-- start of Extract --
NoDrop would be a backwards-compatibility hazard. Right now programmers widely assume that adding a Drop impl (explicitly or implicitly) is a backwards compatible change. You could use Copy bound as a proxy for NoDrop, but it has obvious limitations.

4 Likes

I think this would be a bad change, especially since it is hard to automatically tell when something is performance critical. In most cases it would add noise to the code and result in error messages telling you that you forgot to add an explicit drop. Not having to do so is one of the big benefits of having the borrow checker.

But there is a different way that could be used here (assuming you're using a language server):

  • For types and variable names rust-analyzer shows a hint, making the code easier to read.
  • The same could be done (opt-in?) for drop locations and other performance relevant/impacting things. That way it can easily be disabled but still quick/easy to access when needed.
  • Something similar could for example be done for optimizations like inlining (though rust-analyzer probably doesn't have enough information for that), showing when a function is or is not inlined (again, as a configurable opt-in).
  • Or in struct/enum definitions for padding bytes that are added, thus showing where you can at add more data at little to no cost.

cargo check and clippy give you information/hints when it's pretty sure something is useful, when there is a way to detect that it could be done better. But besides such hints from rust-analyzer (of which there could/should be more) there is no way to easily see such cases, especially in performance critical code, unless you already know what you're looking for (memory layout, alignment issues, allocations, deallocations/drops, ...)

2 Likes

They do, but it's not. (Related discussion.)

2 Likes

You may be right. While I think a NoDrop trait might not be a breaking change (since it could be used to make sure no drop is 'inherited', just like the Copy trait already does as stated by newpavlov) and might not really clutter the code since it would only be used when needed in struct/enum definitions, adding hints to the toolchain might actually be the better approach.

This could also help address other potential performance issues, like nested inlining. I ran into that when optimizing the interpreter — it's possible to control inlining somewhat with the #[inline(always)] annotation, but even then, if a function is recursive, the compiler has to decide how deep to inline. That led to some interesting effects where small changes in code or annotations made a big difference in performance.

Anyway, after spending a few afternoons scratching my head, I finally ran a real-world benchmark yesterday (quicksort of an array) on the interpreter. And guess what? Even though the interpreter is written in plain safe Rust without any fancy optimizations on the AST, it ended up being about as fast as Lua 5.3.

I was really surprised that it ended up that good, because Lua is written in plain C and one of the fastest scripting languages I know. I expected the additional safety of Rust to add at least a small penalty.

It would be nice if it was possible to "for optimisation only" traits. They could not be used to prevent code from working, just might work slower if you don't implement them.

How? I think it might need specialisation to be useful (so that's a pipe dream). And I don't see a way to prevent you from just statically asserting false in one variant of specialisation, which would make it a semver hazard again :frowning:

How would a "for optimization only" trait ever be a SemVer hazard? The definition of optimization that I work with is that it does not change semantics, only runtime characteristics, which would mean it's not a SemVer hazard by definition.

It might be unpleasant if you depend on something being optimized a certain way, and it stops being optimized that way, but that's a different statement.
-- end of Extract --
*Jobs*.
1. What kinds of things does the forum thread on a NoDrop trait say you must already know to look for in performance-critical code? List each one.
2. Copy out of the forum thread on a NoDrop trait everything from "Anyway, after spending" down to "don't implement them.".
3. Continue the forum thread on a NoDrop trait from the point where it stops.
-- start of Raw data --
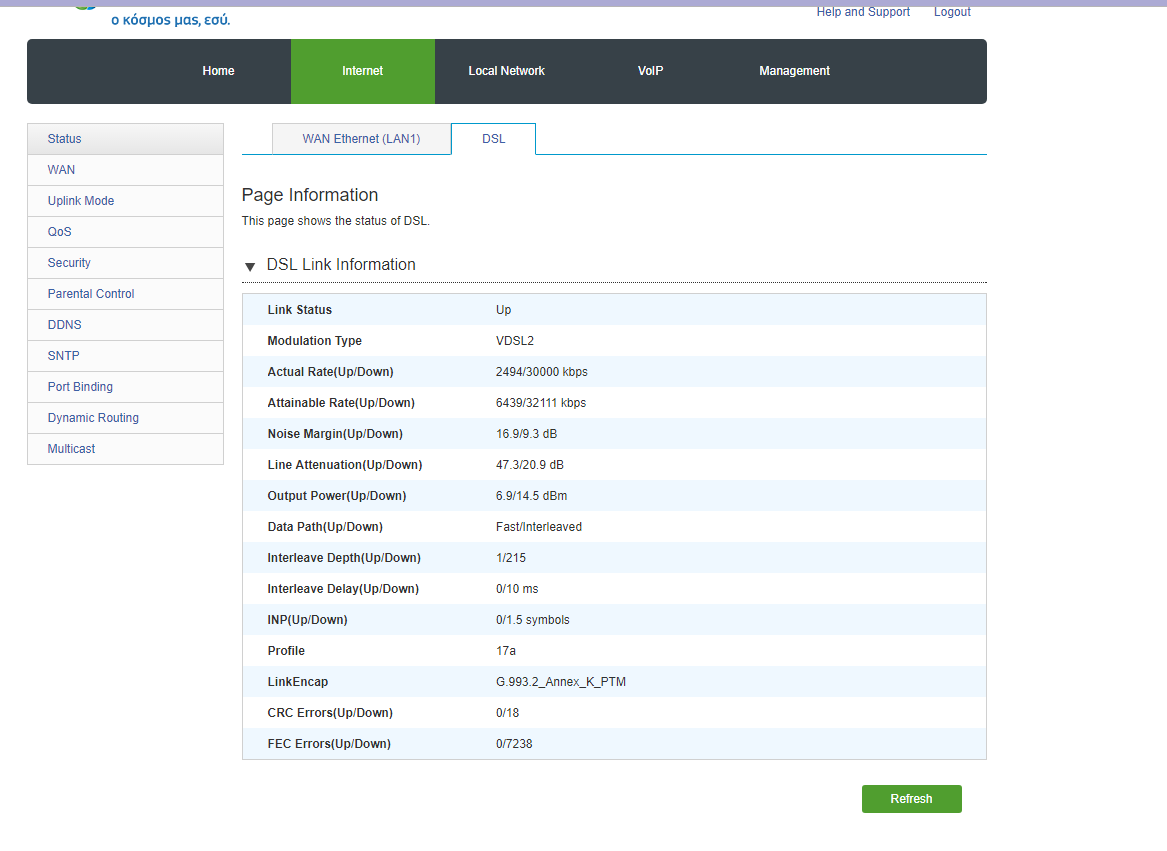Image resolution: width=1167 pixels, height=851 pixels.
Task: Open Help and Support link
Action: coord(863,12)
-- end of Raw data --
*Results*.
1.
- memory layout
- alignment issues
- allocations
- deallocations/drops

2.
Anyway, after spending a few afternoons scratching my head, I finally ran a real-world benchmark yesterday (quicksort of an array) on the interpreter. And guess what? Even though the interpreter is written in plain safe Rust without any fancy optimizations on the AST, it ended up being about as fast as Lua 5.3.

I was really surprised that it ended up that good, because Lua is written in plain C and one of the fastest scripting languages I know. I expected the additional safety of Rust to add at least a small penalty.

It would be nice if it was possible to "for optimisation only" traits. They could not be used to prevent code from working, just might work slower if you don't implement them.

3.
That was point. But I don't think it is possible to make a optimisation only trait that is available to user code. (I'm not a fan of things that only the standard library can do.)

Assuming that this works by a trait that can only be used in specialisation, not as a normal trait bound (because this is thr only approach I can come up with), what is to prevent someone from specialising on this trait in a way that breaks semver? In particular you could write code in the specialised implementation that statically asserts on false with a "not implemented" message.

I'm not entirely sure if I'm getting your post right, but here’s what I had in mind.

I was thinking about introducing a NoDrop trait. It would be an automatic marker trait that the compiler assigns to any type that doesn’t implement Drop.

Something like this:

auto trait NoDrop {}

// Automatically generated by the compiler
impl NoDrop for i32 {}
// ...

// Box and other types with `Drop` wouldn’t implement NoDrop
// impl<T> !NoDrop for Box<T> {}

struct D(i32); // Compiler automatically implements NoDrop
struct C(D);   // Compiler automatically implements NoDrop
struct B(C);   // Compiler automatically implements NoDrop

#[derive(NoDrop)] // Explicitly require NoDrop, satisfied by the compiler
struct A(B);

Now, if D changes to:

struct D(Box<i32>);

D, C, B, and A would no longer implement NoDrop. Nothing happens with C and B since they’re not marked, but A would throw an error, and you'd get a heads-up about a potential problem.

To me, this doesn’t really mess with the existing language semantics. It’s more of a tool that lets you explicitly mark types where you don’t expect any Drop behavior.

In a way, Copy already does this — when a type is Copy, it can’t contain anything that implements Drop. So this concept is already kind of baked into the compiler.

That said, Copy has its downsides: you have to explicitly implement it for each type, it requires Clone, and it changes move semantics, which can be undesirable for larger data structures.

I think this could be a handy addition to help spot performance issues from implicit drop checks more easily, without going against the language's core principles or adding any breaking changes.

Not sure if I’m overlooking something here, so I’d love to hear your thoughts!

I see what you're getting at, but that's a general problem with introducing a new specialization; any new specialization is a SemVer hazard, no matter what trait you specialize over. Optimization-only traits don't change this in any meaningful fashion - for example, I can already add a specialization for Copy types that fails where my specialization for Clone types does not.

Fair enough. The root issue is that Drop is not really a breaking change today, but it would become a breaking change with this. (There was an example above how it is technically already a breaking change but I feel like it is going to be way more prevalent if you can have bounds on it.)

And the whole point of optimisation-only traits would be that they are not semver hazards (apart from possibly worse performance, which might be a deal breaker for you sure, but it won't prevent the code from compiling), so if there is no way to make that work, then the whole point is moot.

1 Like

Reading your proposal, this sounds like it's closely related to negative trait impls; what do you see as the difference between impl !Drop for A and #[derive(NoDrop)]?

I note that Tracking issue for negative impls · Issue #68318 · rust-lang/rust · GitHub says that there's plans to forbid impl !Drop, which is relevant to your interests, and might need more discussion; is there anything beyond that where impl NoDrop is better than impl !Drop?

I think that if NoDrop was an explicit annotation which required all members to implement NoDrop, it wouldn't be a semver hazard (just like Copy). In fact, it could be a Supertrait of Copy.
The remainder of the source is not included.